Le Maroc traverse aujourd’hui une sérieuse période de sécheresse, en raison du déficit pluviométrique en plus de l’insuffisance des stocks d’eau. Pour faire face à cette situation délicate, le Roi Mohammed VI a ordonné de débloquer en urgence la somme de 10 milliards de dirhams pour lutter contre les effets de la sécheresse.
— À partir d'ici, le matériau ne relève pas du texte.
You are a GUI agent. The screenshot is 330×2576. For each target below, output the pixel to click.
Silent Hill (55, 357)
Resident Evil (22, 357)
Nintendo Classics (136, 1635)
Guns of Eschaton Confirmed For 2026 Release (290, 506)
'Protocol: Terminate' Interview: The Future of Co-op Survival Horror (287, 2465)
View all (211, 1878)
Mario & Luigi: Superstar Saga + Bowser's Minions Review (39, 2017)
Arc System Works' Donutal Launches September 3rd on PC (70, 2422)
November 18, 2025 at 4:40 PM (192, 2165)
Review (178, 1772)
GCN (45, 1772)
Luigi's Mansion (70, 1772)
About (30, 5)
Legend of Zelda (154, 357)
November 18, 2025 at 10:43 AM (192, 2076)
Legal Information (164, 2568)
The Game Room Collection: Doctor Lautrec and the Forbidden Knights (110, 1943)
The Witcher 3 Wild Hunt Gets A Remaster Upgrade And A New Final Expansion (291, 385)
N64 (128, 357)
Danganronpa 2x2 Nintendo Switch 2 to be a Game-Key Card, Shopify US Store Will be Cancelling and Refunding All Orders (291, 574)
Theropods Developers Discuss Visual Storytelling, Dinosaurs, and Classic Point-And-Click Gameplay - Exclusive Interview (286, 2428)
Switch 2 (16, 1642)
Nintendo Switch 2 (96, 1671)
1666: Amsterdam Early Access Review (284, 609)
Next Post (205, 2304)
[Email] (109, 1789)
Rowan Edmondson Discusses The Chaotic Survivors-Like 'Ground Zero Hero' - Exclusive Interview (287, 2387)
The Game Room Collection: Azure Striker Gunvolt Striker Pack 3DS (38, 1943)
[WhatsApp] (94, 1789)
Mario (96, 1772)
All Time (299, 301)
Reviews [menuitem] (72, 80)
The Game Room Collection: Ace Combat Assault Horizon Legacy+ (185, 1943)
Cela dit, et en parlant de sécheresse, il est important d’évoquer l’impact de la culture de certains légumes et fruits, qui consomment beaucoup d’eau, sur la nappe phréatique au Maroc, qui représente le stock hydrique stratégique du pays. Aujourd’hui, ces nappes souterraines sont épuisées à cause des puits clandestins et de la surconsommation par de grands agriculteurs, dont la production est destinée en grande partie à l’export.

Sollicité par Hespress Fr sur cette surconsommation des nappes phréatiques, le militant Mohamed Benata, Ingénieur agronome, Dr en Géographie, et fervent défenseur de l’environnement, nous a d’abord annoncé une bonne nouvelle.

Natif de la région de l’Oriental, le militant nous indique que le gouverneur de Nador a interdit, pour cette saison, la culture de la pastèque qui consomme énormément d’eau, notant que les décideurs ont commencé à prendre conscience de la spéculation à éviter, au vu de la sécheresse, du manque d’eau, des ressources hydriques faibles et autres.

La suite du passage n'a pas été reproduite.